El matrimonio acaba truncándose cuando FZ se enamora del príncipe Zeidbin Hussein, hermano menor del rey Faisal de Irak, que se desempeñaba entonces como embajador en Turquía. Divorcio y segundas nupcias. Y Fahrelnissa, ahora una princesa hachemita, viaja aún más, pinta aún más. Vive en Berlín, en Bagdad, en Londres, en París, donde traba amistad con Gertrude Stein y Sonia Delaunay. A comienzos de los 50s, es parte del grupo Nouvelle Ecole, que incluye a Maria Helena Vieira da Silva. Exhibe en galerías de Francia y UK. En las inauguraciones, la élite se hace presente: no falta ni la realeza británica.
Las pompas tuvieron su final en 1958, cuando un golpe derroca a la monarquía en Irak y asesina a buena parte de la realeza. Ella y su marido logran escaparle a la hoz, pero deben abandonar raudamente la embajada de Londres y mudar sus petates a un pequeño departamento, donde Zeid –que batallaba con una depresión crónica– deja de pintar. Con 57 años, aprende a cocinar por primera vez, y está tan intrigada por los huesos de los pollos que, al cabo de un tiempo, los vuelve escultura. Esculturas óseas que baña en resina y bautiza paléokrystalos.
Una vez muerto su príncipe amado, en los 70s, FZ deja Europa para instalarse definitivamente en Jordania, donde da clases de pintura, pero solo a mujeres amateurs. Y retoma el pincel. Las que visitaron su hogar recuerdan las habitaciones repletas de pinturas, colgadas hasta en el techo, y cierta excentricidad: en ocasiones, desplegaba FZ algún lienzo suyo a modo de alfombra roja para recibir visitas.
De su extensa obra, suele señalarse que Fight Against Abstraction, del ‘47, representa un punto de inflexión: marca el pasaje a la abstracción más pura, amén de rostros y manos –incluidos dos puños cerrados, uno deconstruido a base de formas geométricas, otro figurativo, reconociblemente humano– que luchan por prevalecer dentro del marco, donde la rica composición alude a mosaicos y vitrales. En miras de piezas como Resolved Problems (1948), sabemos qué estilo venció… Al menos, durante un largo tiempo, porque en el ocaso de su vida, Zeid retomó el arte figurativo con evocativos retratos de amigos y parientes muertos, figuras fantasmagóricas de grandes ojos, expresión nostálgica.

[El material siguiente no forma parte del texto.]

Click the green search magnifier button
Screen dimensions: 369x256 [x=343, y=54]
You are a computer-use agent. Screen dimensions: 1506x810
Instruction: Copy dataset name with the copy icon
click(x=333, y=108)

Si bien en los 50 tuvo relativo éxito, explica Adila Laïdi-Hanieh, autora de la biografía Fahrelnissa Zeid: Painter of Inner Worlds, que “las críticas de época se referían a sus piezas como obras de una mujer de fantasía salida de las Mil y una noches; jamás se la tomó en serio, jamás se la consideró una par moderna de sus colegas contemporáneos”. Para más inri, con el tiempo simplemente fue olvidada.
“A menudo, soy consciente de lo que he pintado solo cuando el cuadro está por fin terminado”, solía decir Fahrelnissa, que trabajaba en estado frenético, durante largas horas, y se sentía en ese hacer “como un volcán en erupción”. “Puede verse en la pincelada: hay una precisión imprecisa. Sabía adónde quería ir y no podía detenerse”, advierte Kerryn Greenberg, curadora de muestra del Tate, y asegura que “Zeid desarrolló un vocabulario abstracto que sintetiza a Oriente y a Occidente, y lo hizo de forma única, absolutamente personal”. “Si el universo está en constante movimiento, ¿por qué pintar con líneas y formas estáticas?”, solía decir a sus alumnas la princesa que el tiempo ha vuelto a coronar.